● **Exercise materials**:
- - - - -

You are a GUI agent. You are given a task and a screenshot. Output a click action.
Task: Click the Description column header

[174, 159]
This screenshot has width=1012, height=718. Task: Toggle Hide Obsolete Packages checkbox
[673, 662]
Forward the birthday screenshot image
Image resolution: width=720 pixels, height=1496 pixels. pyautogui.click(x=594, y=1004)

- - - - -

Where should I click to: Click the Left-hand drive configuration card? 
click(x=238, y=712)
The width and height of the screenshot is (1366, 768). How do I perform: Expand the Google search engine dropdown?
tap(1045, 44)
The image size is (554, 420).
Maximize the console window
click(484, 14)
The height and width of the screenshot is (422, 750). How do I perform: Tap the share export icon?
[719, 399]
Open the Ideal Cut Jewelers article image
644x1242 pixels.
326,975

- - - - -

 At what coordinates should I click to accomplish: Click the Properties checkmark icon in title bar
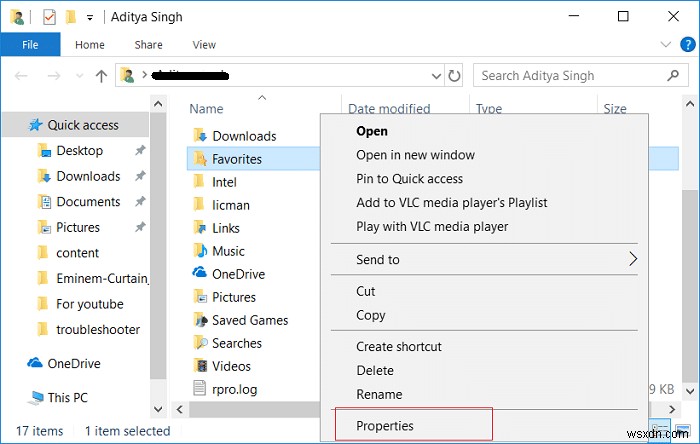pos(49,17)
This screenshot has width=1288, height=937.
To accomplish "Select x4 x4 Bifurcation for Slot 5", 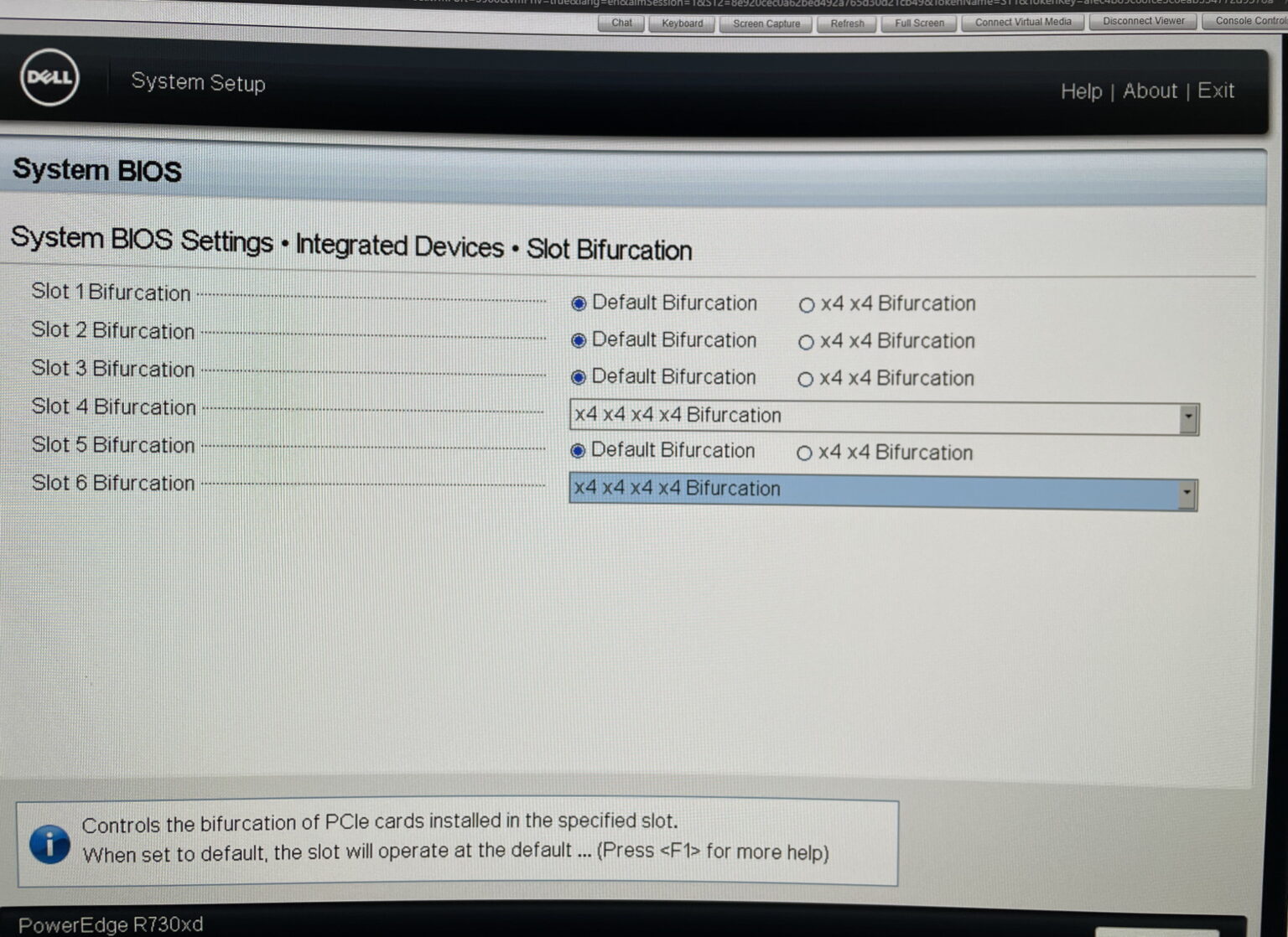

- - - - -

● **Given request**:
Gather every line of the listing above that contains the word "screenshot", and copy each of those lines in full.

● **Expected answer**:
You are a GUI agent. You are given a task and a screenshot. Output a click action.
This screenshot has width=1012, height=718. Task: Toggle Hide Obsolete Packages checkbox
Forward the birthday screenshot image
The width and height of the screenshot is (1366, 768). How do I perform: Expand the Google search engine dropdown?
The height and width of the screenshot is (422, 750). How do I perform: Tap the share export icon?
This screenshot has width=1288, height=937.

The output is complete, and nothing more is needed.